Extrait du texte:
=====
EN DROIT

Selon l'article 459-2 du code civil, la personne protégée entretient librement des relations personnelles avec tout tiers, parent ou non. Elle a le droit d'être visitée et, le cas échéant, hébergée par ceux-ci. En cas de difficulté, le juge statue.

Aux termes de l'article 415, alinéa 3, du code civil, la mesure de protection a pour finalité l'intérêt de la personne protégée.

Aux termes de l'article 8 de la Convention de sauvegarde des droits de l'homme et des libertés fondamentales,

  • Toute personne a droit au respect de sa vie privée et familiale, de son domicile et de sa correspondance,
  • Il ne peut y avoir ingérence d'une autorité publique dans l'exercice de ce droit que pour autant que cette ingérence est prévue par la loi et qu'elle constitue une mesure qui, dans une société démocratique, est nécessaire à la sécurité nationale, à la sûreté publique, au bien-être économique du pays, à la défense de l'ordre et à la prévention des infractions pénales, à la protection de la santé ou de la morale, ou à la protection des droits et libertés d'autrui.

Ce droit personnel est octroyé au seul bénéfice de la personne protégée en fonction de son bien-être, de la sérénité qui doit être assurée dans son lieu de vie et des contraintes liées à son état de santé.

La jurisprudence considère qu’en matière de relations personnelles, le juge ne doit pas définir l’intérêt du majeur protégé sans être attentif ses besoins. Il convient de privilégier le sur-mesure et, donc, de mettre en œuvre la hiérarchie instaurée par la loi (donnant la priorité familiale) en privilégiant toujours l'intérêt de la personne protégée.

L'intérêt du majeur demeure le critère essentiel de sa protection.

C'EST POURQUOI

La  Cour de cassation a rendu la décision suivante :

"L'arrêt relève que le rapport d'expertise médicale du 21 septembre 2017 a confirmé, après examen des nombreux certificats communiqués par M. R... et consultation des divers praticiens intervenant auprès de Mme R..., les troubles graves de la personnalité et du comportement dont celle-ci souffre, en rapport avec une structure psychotique de type schizophrénique, et a précisé qu'elle n'était pas à même d'exprimer sa volonté de manière cohérente et adaptée.

Il constate que la requête du tuteur tendant à la suppression de toutes les visites de M. R... à sa soeur était accompagnée d'un certificat médical du 27 avril 2018, précisant que la nouvelle hospitalisation de la majeure protégée en service de psychiatrie résultait de l'impossibilité, pour la maison de retraite dans laquelle elle résidait, de gérer les intrusions multiples de M. R..., et que les contacts de Mme R... avec son frère étaient des facteurs majeurs de déstabilisation psychique. Il ajoute qu'il était préconisé, par l'ensemble du service de psychiatrie, l'interdiction de toute visite et ce, quel que soit le lieu de vie institutionnel de Mme R....

Il énonce qu'était également joint à la requête la lettre du chef de pôle du centre hospitalier à M. R..., datée du 6 avril 2018, lui indiquant que, dans l'intérêt de sa soeur, les visites n'étaient pas autorisées.
=====
Travail à réaliser:
Recopiez le passage du texte sur la protection des majeurs situé entre "Aux termes de l'article 8" et "état de santé.", inclus, en substituant "immixtion" à "ingérence".

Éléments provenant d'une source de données
=====
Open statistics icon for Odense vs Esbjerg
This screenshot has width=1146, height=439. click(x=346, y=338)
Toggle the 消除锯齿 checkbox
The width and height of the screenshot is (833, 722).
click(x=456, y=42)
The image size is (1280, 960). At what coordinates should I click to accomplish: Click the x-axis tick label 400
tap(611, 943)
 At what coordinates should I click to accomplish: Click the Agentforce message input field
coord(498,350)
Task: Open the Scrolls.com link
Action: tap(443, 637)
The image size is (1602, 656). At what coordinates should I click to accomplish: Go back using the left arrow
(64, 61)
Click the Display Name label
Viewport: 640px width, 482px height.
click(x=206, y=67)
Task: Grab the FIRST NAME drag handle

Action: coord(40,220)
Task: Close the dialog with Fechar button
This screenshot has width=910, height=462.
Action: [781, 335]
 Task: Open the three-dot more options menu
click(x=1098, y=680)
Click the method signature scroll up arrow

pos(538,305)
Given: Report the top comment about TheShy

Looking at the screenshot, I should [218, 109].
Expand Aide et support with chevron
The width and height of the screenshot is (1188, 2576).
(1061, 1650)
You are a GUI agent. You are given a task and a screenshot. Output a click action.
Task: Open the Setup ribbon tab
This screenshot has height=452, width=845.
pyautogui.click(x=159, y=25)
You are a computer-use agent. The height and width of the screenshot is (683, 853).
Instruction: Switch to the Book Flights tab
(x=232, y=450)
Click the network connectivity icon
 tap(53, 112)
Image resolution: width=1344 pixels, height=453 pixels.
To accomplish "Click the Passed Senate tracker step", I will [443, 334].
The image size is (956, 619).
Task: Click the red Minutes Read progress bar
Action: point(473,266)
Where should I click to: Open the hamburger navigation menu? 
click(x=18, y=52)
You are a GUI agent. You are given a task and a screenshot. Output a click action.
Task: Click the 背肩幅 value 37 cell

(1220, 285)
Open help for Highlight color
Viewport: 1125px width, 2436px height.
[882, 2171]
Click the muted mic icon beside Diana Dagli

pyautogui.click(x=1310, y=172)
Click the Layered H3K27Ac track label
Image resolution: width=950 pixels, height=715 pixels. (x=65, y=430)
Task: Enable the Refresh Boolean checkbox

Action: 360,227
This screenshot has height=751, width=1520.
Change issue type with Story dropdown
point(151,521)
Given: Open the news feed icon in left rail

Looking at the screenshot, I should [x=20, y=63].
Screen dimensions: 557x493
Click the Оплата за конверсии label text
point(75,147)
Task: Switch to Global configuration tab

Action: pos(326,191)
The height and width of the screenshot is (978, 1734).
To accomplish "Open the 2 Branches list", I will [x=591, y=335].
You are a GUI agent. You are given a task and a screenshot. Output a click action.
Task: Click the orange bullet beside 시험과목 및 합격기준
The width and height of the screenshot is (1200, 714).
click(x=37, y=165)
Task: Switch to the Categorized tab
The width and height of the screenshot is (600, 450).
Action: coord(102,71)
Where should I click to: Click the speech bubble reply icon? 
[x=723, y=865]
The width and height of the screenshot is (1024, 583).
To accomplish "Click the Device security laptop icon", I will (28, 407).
=====
Réponse à l'exercice:
Aux termes de l'article 8 de la Convention de sauvegarde des droits de l'homme et des libertés fondamentales,

  • Toute personne a droit au respect de sa vie privée et familiale, de son domicile et de sa correspondance,
  • Il ne peut y avoir immixtion d'une autorité publique dans l'exercice de ce droit que pour autant que cette immixtion est prévue par la loi et qu'elle constitue une mesure qui, dans une société démocratique, est nécessaire à la sécurité nationale, à la sûreté publique, au bien-être économique du pays, à la défense de l'ordre et à la prévention des infractions pénales, à la protection de la santé ou de la morale, ou à la protection des droits et libertés d'autrui.

Ce droit personnel est octroyé au seul bénéfice de la personne protégée en fonction de son bien-être, de la sérénité qui doit être assurée dans son lieu de vie et des contraintes liées à son état de santé.